Studying the history of ‘Slavery in New York’ and particularly the Dutch period in the early 17th Century, is a complex and at times frustrating, because there are so many gaps in the historical records both archived in the U.S. and in the Netherlands that is akin to piecing together fragments of a puzzle.
By now we all should know that ‘Black History’ did not begin with slavery! However, we can’t talk about the origins of the colonial period in North America or any of the territories colonized by Europe without understanding how enslavement of African people influenced its development.
Fact Sheet: New Netherland was the territory granted to the Dutch West India Company in 1621 by the government of Holland. It stretched from Manhattan to Albany along both sides of the Hudson, then called the North River. New Amsterdam was the main settlement in the colony and was located at the tip of Manhattan Island. In 1655, New Netherland gained territory along the Delaware River.
The first enslaved Africans arrived in New Amsterdam around 1627. Some sources say that they came as a distinct group of 11 men, but recent scholarship suggests a less precise beginning. By comparison, the first “20 and odd” blacks arrived in Jamestown Colony in Virginia in 1619 and were then sold into slavery. Many of the early enslaved had Spanish or Portuguese names and may have been Christians. Later they came from areas of Africa where many people were Muslim.

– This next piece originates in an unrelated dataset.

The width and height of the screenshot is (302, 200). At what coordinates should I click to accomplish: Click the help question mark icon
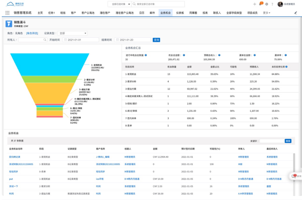[x=272, y=4]
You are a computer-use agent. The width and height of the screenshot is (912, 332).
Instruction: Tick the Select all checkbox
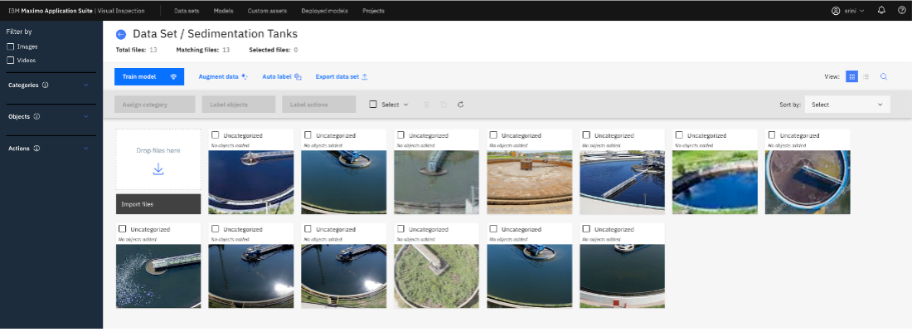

By the late 1630s, there were 100 enslaved men and women in New Amsterdam, amounting to one-third of the population. Other northern colonies held slaves, too, but there were many more in New Amsterdam. In the early years of New Amsterdam, the enslaved worked for the Dutch West India Company, not for individual residents of the colony. On 27 June 2015, a plaque marking the site of New York City’s main 18th-century slave market was unveiled in Lower Manhattan by Mayor Bill de Blasio. Reflecting on 300 years of local history, he drew a comparison between black life then and now: “It was true two, three centuries ago, even though it was never acknowledged. It was true then, it is true today. It will be true tomorrow. Black lives matter.” The recognition of black New Yorkers’ vital role in the history of the city was long overdue [Source article: New York City’s Slave Market]
Without ‘slave labor’, New Amsterdam might not have survived. The enslaved sawed down trees, turned the soil so it could be farmed, built roads, and constructed important buildings. Wall Street today runs along what was once the wall of the fort, built by the enslaved. Africans in New Netherland and New Amsterdam wore Dutch clothing, learned the Dutch language, and adopted the Dutch Pentecost holiday of Pinkster as their own. The impact and influence of slavery in the Dutch Empire is explored in an exhibit entitled A Dishonorable Trade at Crailo State Historic Site in Rensselaer N.Y. http://nysparks.com/historic-sites/30/details.aspx
The Dutch West India Company began to grant partial freedom, referred to by historians as half-freedom, in the 1640s. These former enslaved owed a tax to the Company; white colonists did not. They also had to work for the colony whenever they were needed, and their children were automatically enslaved. However, these blacks no longer lived the life of the enslaved. They were able to farm their own lands, sell their produce, and keep the profits beyond what they owed in tax. They also created the first black community in Manhattan, on farms granted them in the Land of the Blacks, located where Washington Square is now. [Reprinted from the ‘Slavery In New York – Fact Sheet’: Slavery in New York Fact Sheet].
Several state and city historic sites interpret the complex history of ‘Slavery in New York’ including sites in upstate NY. Namely, in Albany, NY (Harriet and Stephen Myers Residence), a historic site that was part of the Underground Railroad and Schuyler Mansion State Historic; Crailo State Historic Site in Rensselaer in Brooklyn (Old Stone House), Harlem (Morris-Jumel Mansion), and in upper Manhattan (Inwood), the Dyckman Farmhouse. to name a few.